Lee explained that law enforcement deputies will be authorized to make such calls only if they are part of an existing co-response team and if they have received 40 hours of crisis intervention training. There are currently only three such teams and only three deputies assigned to them. If the deputies are patrolling with a mental-health clinician, the deputies will not be authorized to issue a probable cause finding; in such circumstances, that call will be made by the clinician. But if the clinician is not available, then the deputies will be empowered to make the call.

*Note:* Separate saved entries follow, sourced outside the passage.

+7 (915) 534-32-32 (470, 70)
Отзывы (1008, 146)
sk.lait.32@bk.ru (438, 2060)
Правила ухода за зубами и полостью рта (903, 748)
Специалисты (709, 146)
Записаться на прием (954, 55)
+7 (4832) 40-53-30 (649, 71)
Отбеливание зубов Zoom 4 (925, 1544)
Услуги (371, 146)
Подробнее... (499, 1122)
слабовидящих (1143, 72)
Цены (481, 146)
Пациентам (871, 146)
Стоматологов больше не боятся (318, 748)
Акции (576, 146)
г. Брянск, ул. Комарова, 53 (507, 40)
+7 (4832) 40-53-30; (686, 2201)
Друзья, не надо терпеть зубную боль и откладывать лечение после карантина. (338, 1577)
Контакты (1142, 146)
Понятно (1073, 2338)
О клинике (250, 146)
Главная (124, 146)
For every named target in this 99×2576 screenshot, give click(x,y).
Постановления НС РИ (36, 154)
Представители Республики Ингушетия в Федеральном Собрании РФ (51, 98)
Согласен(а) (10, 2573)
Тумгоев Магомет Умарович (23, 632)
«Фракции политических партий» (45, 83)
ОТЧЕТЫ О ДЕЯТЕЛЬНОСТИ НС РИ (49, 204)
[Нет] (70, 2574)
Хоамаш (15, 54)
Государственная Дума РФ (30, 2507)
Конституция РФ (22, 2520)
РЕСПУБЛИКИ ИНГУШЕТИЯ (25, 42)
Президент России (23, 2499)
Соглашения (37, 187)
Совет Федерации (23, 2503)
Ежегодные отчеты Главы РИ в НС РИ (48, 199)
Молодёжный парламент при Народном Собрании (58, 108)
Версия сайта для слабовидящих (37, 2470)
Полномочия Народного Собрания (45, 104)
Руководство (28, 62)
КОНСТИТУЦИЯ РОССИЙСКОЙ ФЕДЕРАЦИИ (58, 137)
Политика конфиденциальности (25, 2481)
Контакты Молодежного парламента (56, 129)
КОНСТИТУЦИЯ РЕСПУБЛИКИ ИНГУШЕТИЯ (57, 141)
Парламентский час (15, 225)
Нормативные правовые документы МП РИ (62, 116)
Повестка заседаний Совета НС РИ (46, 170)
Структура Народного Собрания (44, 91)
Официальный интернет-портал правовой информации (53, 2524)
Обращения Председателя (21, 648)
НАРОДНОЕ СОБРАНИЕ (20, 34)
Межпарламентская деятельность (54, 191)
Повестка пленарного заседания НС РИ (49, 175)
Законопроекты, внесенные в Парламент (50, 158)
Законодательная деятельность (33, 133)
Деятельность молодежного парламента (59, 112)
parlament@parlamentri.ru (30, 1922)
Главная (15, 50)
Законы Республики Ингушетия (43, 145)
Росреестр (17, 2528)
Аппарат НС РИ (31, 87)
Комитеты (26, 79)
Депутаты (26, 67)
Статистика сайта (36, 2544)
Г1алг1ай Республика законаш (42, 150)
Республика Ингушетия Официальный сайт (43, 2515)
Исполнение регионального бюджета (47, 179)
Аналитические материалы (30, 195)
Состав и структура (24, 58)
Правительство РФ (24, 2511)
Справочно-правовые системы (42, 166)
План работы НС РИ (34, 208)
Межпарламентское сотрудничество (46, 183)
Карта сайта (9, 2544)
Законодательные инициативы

Mental-health advocates have long bristled that Santa Barbara is the only county — at least since the early 1980s — in which law enforcement officials have been barred by practice and policy from making such mental-health determinations. Driving Santa Barbara’s singularity here is the paucity of acute care beds available at the county’s Psychiatric Health Facility — just 16.

The demand for acute care beds has grown markedly in recent years, and the strain this has placed on local emergency rooms has been significant. Only in the last five years have Behavioral Wellness administrators relented and agreed to allow emergency room doctors to make 5150 calls. Last year, the Grand Jury issued a report concluding that law enforcement should be empowered to do the same.

Lee has no illusion that the number of available beds will magically increase or that the broader shortages regarding mental health treatment will be soon resolved. “I just think it makes a lot more sense to get these people into a hospital where they can see a psychiatrist, instead of locking them up in the county jail,” she said. “I’m very excited. We’re moving in the right direction. It’s a good day.”